Air safety is a beautiful example. Commercial air travel is impossibly safe considering the complex machinery and systems. Note that of four commercial disasters in the last two years, three were deliberate human acts.No I do not. If there are systemic problems this affects many people. I think that many of the people criticised here, probably did what they usually did. They did not behave any worse in this case than others. Picking on individuals in one case will not prevent the same bad things happening again.
For instance, I previously referenced another case where the postal police wiped hard drives when trying to read them. In the Elisa Clasps case Pascali criticised Steffanoni for not following protocols. I suspect that Steffanoni was doing LCN testing without the facilities in that case also. It would be interesting to know what training judges underwent in the evaluation of genetic evidence so they can ask the right questions to ensure the testing was done appropriately. England has an external regulator and standard setter for forensic science.
So if one wants things to improve, focussing on individuals is not the answer, one needs a systems approach as happens in air safety. Individuals make errors, you put systems in place to reduce those. E.g. Record interrogations.

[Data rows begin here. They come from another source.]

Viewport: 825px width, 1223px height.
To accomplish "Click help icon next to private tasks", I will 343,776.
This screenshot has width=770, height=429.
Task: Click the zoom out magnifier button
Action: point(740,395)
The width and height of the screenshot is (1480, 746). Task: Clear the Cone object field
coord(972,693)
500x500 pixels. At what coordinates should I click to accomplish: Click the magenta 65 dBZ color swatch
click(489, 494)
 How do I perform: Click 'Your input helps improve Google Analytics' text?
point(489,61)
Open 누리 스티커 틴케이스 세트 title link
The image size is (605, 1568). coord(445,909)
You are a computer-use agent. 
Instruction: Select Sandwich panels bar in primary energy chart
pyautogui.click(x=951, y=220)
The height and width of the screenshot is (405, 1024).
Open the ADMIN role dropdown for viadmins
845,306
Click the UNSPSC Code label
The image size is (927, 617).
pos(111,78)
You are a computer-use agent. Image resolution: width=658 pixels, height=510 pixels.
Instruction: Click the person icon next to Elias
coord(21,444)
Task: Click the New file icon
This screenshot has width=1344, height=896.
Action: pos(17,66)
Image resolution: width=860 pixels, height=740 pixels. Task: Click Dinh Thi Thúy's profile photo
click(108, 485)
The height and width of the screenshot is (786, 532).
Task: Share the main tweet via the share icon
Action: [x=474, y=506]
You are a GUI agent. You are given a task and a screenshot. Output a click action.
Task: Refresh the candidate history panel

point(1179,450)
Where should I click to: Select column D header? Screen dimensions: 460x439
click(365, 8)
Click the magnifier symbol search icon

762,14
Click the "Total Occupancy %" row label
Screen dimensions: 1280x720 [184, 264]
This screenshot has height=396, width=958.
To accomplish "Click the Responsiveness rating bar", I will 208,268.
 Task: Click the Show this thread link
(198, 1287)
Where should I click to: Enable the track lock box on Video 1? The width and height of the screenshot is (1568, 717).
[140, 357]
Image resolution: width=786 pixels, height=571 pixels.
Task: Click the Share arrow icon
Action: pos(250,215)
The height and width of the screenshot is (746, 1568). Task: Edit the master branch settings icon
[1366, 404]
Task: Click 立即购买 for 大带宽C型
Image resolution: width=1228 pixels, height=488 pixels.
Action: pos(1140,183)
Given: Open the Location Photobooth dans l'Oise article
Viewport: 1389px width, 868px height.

Investigate allegations of police misbehaviour. Ensure laboratories have QA systems in place and external validation. Forensic errors should be reviewed - why were the shoe print rings miscounted, were the 'experts' doing this trained in analysing shoe prints. Did they have SOPs in place? Were measures done blind to the reference prints?
These judicial systems should be as accurate as air safety, but there are excuses made that make no sense.